The authors of the Irish Times article are absolutely right and “No justice, no peace” is not just a slogan or a wish but absolute 100% reality.



    1. To say what you say there is in effect to say that reality is grim and depressing. In an imperialist and colonialist world much is indeed grim but to my mind not too depressing (most of the time) since there is also resistance. And solidarity.

      When you ask me what is my alternative you seem to making me responsible for history and current reality. I am an activist and writer with very little influence (though I take responsibility for what I say). The alternative to history and current reality in the short term is wishful thinking and false solutions. What I have pointed out in that article is that false solutions have been put forward by the imperialists and that the test of time has proved them false — they do not bring peace and indeed cannot do so since they were never intended to, don’t address the basic causes of the conflicts.
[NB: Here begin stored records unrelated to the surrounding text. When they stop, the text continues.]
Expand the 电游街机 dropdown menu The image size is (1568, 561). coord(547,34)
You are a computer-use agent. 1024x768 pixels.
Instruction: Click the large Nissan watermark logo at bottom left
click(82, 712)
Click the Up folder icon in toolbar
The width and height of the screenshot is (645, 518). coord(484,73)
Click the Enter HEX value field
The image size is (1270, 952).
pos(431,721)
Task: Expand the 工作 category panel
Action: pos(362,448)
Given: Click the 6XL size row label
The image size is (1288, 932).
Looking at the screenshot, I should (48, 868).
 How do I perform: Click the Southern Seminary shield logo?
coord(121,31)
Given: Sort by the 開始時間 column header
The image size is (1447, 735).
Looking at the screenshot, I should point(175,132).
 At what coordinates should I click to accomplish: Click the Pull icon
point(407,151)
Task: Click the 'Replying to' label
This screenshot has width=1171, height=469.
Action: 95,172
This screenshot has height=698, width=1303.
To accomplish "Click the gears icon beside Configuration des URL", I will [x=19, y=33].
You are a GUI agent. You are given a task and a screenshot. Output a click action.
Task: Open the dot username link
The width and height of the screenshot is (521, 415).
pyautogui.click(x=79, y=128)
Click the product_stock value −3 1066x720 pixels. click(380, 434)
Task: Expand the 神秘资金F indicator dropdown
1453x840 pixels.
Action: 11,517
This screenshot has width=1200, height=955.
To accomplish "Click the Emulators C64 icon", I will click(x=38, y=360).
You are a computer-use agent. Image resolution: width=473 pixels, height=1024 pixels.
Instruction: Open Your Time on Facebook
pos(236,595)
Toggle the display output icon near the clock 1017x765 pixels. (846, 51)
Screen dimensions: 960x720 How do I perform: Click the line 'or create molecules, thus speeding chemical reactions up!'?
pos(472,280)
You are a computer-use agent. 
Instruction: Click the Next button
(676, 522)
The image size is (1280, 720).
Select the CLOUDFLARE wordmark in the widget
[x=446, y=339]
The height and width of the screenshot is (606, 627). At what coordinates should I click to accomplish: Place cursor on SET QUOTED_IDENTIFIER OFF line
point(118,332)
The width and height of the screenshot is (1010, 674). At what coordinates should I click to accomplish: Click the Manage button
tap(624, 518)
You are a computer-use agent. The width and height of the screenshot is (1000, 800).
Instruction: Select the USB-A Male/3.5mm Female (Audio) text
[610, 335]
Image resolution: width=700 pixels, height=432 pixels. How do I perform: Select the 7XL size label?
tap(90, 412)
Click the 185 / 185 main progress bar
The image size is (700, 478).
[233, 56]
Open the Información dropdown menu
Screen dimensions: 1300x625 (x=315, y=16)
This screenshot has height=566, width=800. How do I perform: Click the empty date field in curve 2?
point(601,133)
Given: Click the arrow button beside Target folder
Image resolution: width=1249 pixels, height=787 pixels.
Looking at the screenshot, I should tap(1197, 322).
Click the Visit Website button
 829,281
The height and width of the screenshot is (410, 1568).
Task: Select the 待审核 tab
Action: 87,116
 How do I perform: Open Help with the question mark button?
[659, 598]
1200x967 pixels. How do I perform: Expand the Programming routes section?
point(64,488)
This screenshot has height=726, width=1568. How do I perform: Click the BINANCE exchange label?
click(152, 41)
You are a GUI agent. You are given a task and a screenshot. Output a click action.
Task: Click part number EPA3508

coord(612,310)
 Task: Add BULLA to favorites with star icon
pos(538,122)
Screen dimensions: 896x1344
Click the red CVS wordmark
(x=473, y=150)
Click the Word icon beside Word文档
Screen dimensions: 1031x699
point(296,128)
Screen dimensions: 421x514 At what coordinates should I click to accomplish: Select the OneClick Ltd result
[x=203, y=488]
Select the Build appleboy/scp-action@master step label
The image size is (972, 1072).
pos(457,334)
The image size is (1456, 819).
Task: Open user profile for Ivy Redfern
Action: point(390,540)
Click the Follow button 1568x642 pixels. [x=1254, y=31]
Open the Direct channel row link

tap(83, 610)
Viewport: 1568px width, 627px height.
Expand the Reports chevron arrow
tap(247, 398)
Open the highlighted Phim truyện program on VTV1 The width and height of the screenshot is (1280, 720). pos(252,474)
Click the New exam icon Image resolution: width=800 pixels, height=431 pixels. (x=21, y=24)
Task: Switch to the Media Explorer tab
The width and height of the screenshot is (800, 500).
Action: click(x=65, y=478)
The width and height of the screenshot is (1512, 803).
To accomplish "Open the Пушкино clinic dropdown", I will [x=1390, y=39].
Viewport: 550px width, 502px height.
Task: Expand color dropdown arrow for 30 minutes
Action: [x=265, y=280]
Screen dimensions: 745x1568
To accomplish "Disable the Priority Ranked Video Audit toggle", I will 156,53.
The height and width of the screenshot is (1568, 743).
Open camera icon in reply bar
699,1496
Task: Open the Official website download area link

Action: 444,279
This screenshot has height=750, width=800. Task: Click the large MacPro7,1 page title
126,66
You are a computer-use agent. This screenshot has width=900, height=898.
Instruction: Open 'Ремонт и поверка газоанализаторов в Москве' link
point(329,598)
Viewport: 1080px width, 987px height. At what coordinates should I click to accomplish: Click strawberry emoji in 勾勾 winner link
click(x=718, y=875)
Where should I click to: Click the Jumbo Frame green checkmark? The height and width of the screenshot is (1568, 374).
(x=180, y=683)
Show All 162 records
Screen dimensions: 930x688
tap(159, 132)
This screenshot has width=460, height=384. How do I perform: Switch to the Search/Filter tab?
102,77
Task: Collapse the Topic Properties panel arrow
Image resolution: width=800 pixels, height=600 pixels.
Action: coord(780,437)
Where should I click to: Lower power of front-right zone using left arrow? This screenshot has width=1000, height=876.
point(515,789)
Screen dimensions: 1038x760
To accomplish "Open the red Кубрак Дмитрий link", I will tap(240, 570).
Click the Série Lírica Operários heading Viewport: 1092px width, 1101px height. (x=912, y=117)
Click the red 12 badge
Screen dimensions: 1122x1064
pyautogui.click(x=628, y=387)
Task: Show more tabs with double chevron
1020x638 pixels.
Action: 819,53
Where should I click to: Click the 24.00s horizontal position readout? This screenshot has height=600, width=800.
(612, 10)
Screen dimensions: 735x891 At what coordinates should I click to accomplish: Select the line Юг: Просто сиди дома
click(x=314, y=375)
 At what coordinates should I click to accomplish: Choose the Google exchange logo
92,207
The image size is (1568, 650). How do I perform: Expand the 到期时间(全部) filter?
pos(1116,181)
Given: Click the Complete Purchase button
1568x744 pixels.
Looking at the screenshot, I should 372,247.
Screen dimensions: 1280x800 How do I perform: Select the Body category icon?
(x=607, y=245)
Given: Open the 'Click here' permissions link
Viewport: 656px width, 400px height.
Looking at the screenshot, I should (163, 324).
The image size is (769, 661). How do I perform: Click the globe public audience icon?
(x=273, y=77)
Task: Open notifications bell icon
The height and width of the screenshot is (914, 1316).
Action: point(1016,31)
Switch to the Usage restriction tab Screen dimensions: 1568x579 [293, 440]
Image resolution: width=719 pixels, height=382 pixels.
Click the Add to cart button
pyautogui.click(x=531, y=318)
The authors of the article (for which I provided the link) upon which I was commenting and expanding, are essentially saying the same.

      I would also say that wishful thinkers, liberals and social-democrats usually, have promoted these false solutions and they have dominated the discourse — that is why something such as I and the article authors have been saying sounds shocking when in fact it is obvious basic reality.

      But do I advocate anything? Yes, to injustice I advocate resistance. But regardless of what I (or you or anyone else) advocate, the people around the world will resist exploitation, destruction of environment and culture, dehumanisation …. Our choice is whether we support them in that, ignore them or push false solutions.

      Thanks for your comment; feel free to respond to my reply or to comment again in future.